The diplomatic standoff has been compounded by a recent military escalation, announced by former US President Donald Trump: US forces seized an Iranian cargo vessel, the Touska, as it attempted to pass through the US blockade near the Strait of Hormuz. According to Trump, the vessel’s crew ignored repeated warnings from a US guided-missile destroyer operating in the Gulf of Oman, prompting US forces to damage the ship’s engine room before US Marines boarded and seized the vessel.

In response to what Tehran calls “armed piracy” by the US, Iran’s military has issued a formal warning of imminent retaliation. A spokesperson for the Khatam Al-Anbiya military command told Iranian news agency ISNA that the Islamic Republic of Iran will respond soon and carry out retribution for the US military action.
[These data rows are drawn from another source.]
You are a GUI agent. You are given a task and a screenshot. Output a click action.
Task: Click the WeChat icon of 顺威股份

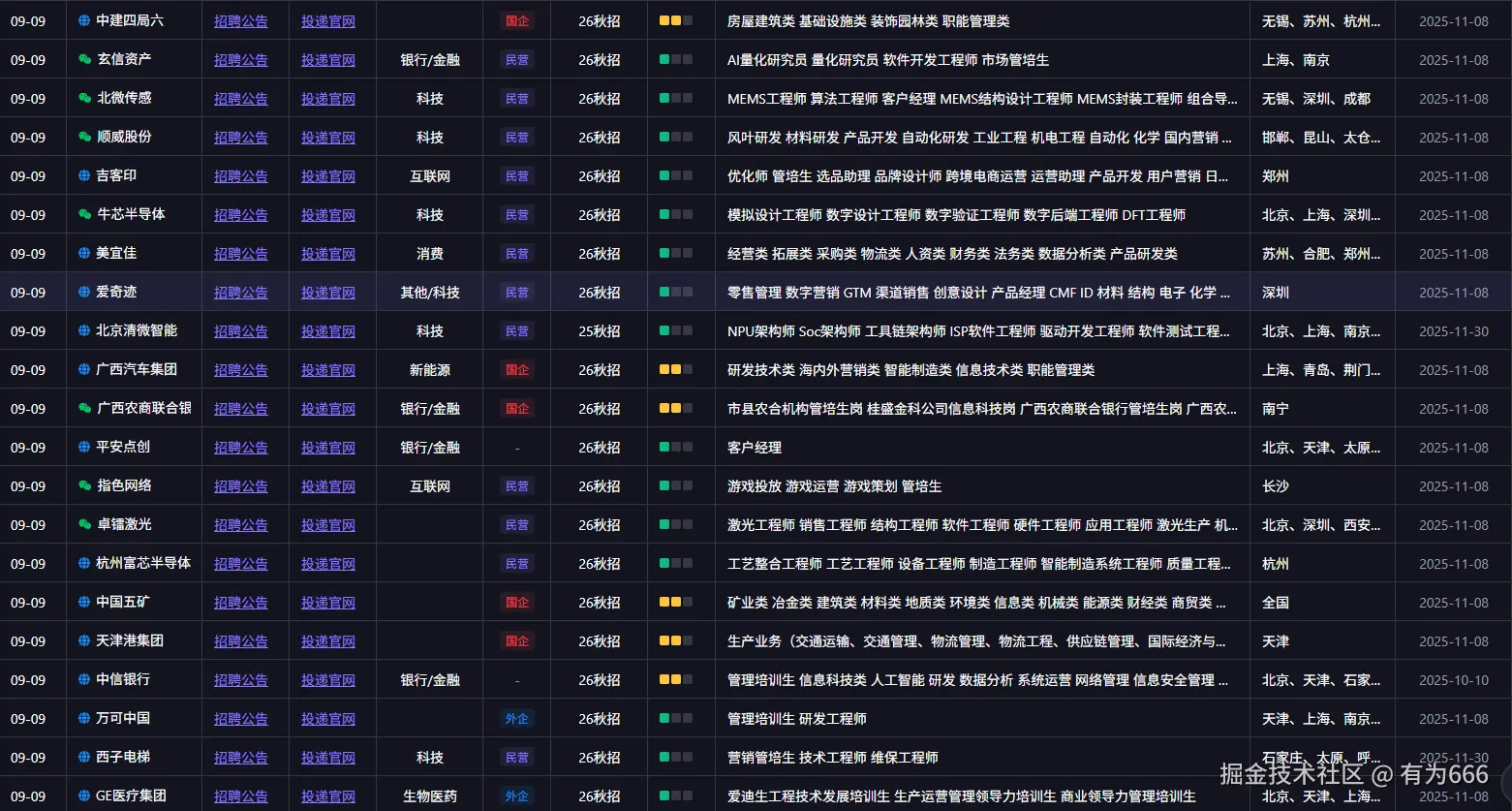81,137
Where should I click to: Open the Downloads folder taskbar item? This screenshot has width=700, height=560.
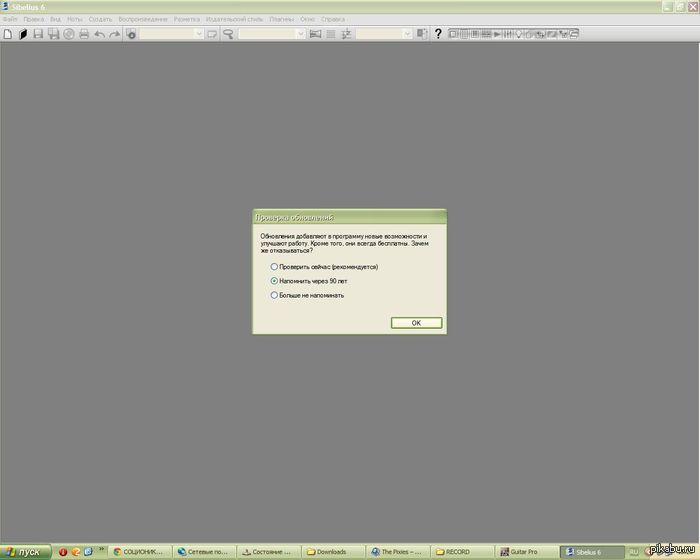pos(336,552)
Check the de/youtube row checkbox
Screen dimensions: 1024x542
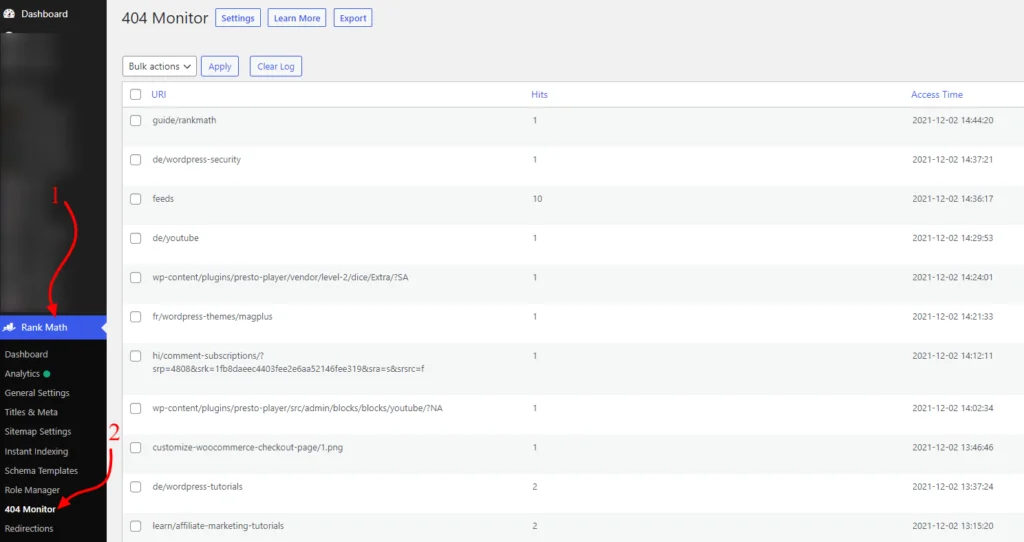pyautogui.click(x=136, y=238)
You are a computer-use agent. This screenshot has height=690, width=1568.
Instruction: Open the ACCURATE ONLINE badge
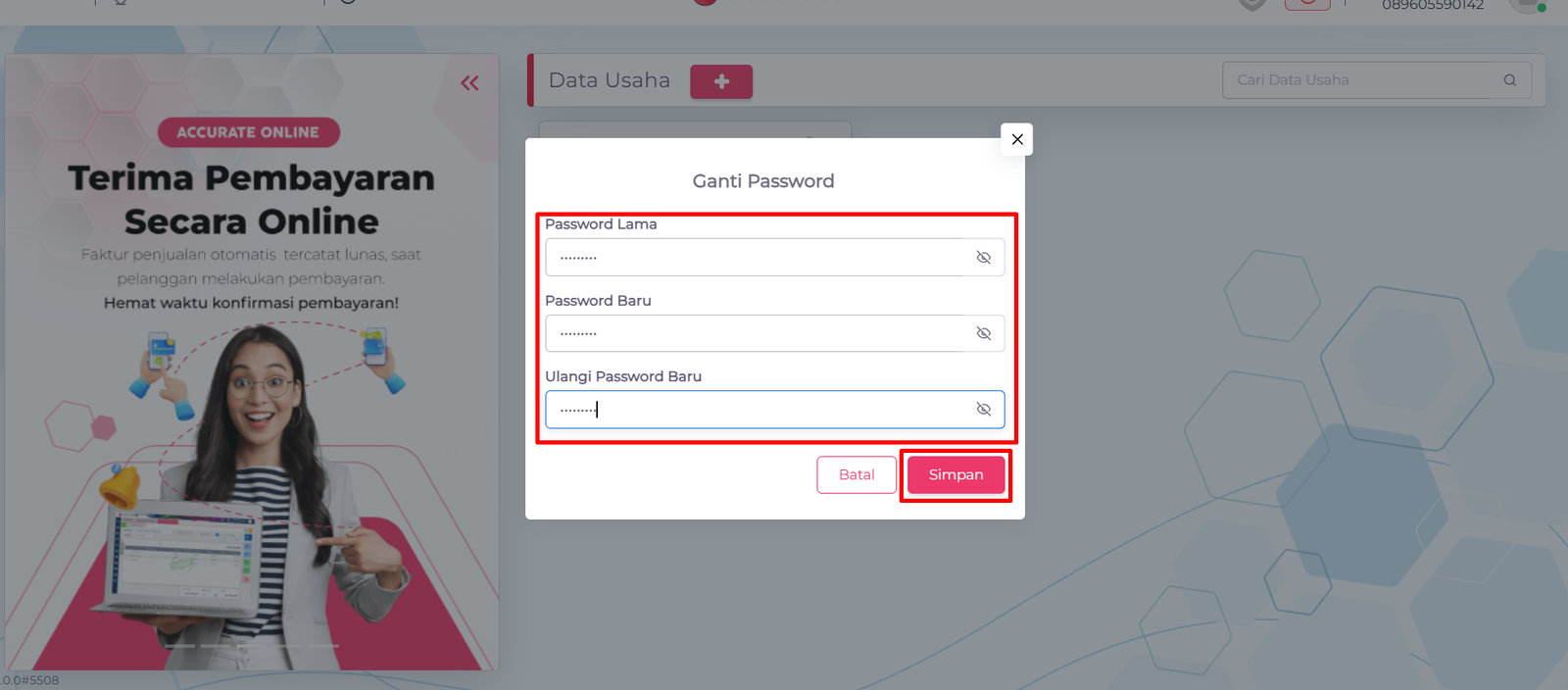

The escalating tensions have already sent shockwaves through global energy markets, driving a sharp spike in international crude oil prices. On Monday, the US benchmark West Texas Intermediate (WTI) jumped 7.5% to settle at $90.17 per barrel, while the global benchmark Brent crude rose 6.5% to hit $96.27 per barrel. Data from shipping analytics firm Kpler shows that more than 20 vessels passed through the Strait of Hormuz on Saturday, the highest daily volume since March 1, including five vessels carrying Iranian cargoes such as oil products and metals.

The ongoing crisis carries sweeping global economic consequences, as the Strait of Hormuz remains one of the world’s most critical chokepoints for global energy trade. Before the current blockade was imposed, roughly 20% of the world’s daily oil supply passed through the waterway. The recent escalation-driven jump in oil prices is already fueling broader inflationary pressures, pushing up costs for consumers across every continent. Higher fuel prices trigger a cascading effect across global supply chains, raising operating costs for transportation and manufacturing sectors that are core to global economic growth, a dynamic that many economists warn could slow overall global expansion. Oil-importing developing nations are disproportionately vulnerable to these price spikes, with the potential to exacerbate existing domestic political and social unrest. Global markets and businesses are already reacting to the heightened uncertainty, with persistent price increases putting additional pressure on household budgets and pushing up costs for nearly all goods and services. For central banks around the world, this creates a difficult policy balancing act between supporting stagnant economic growth and taming persistent rising prices.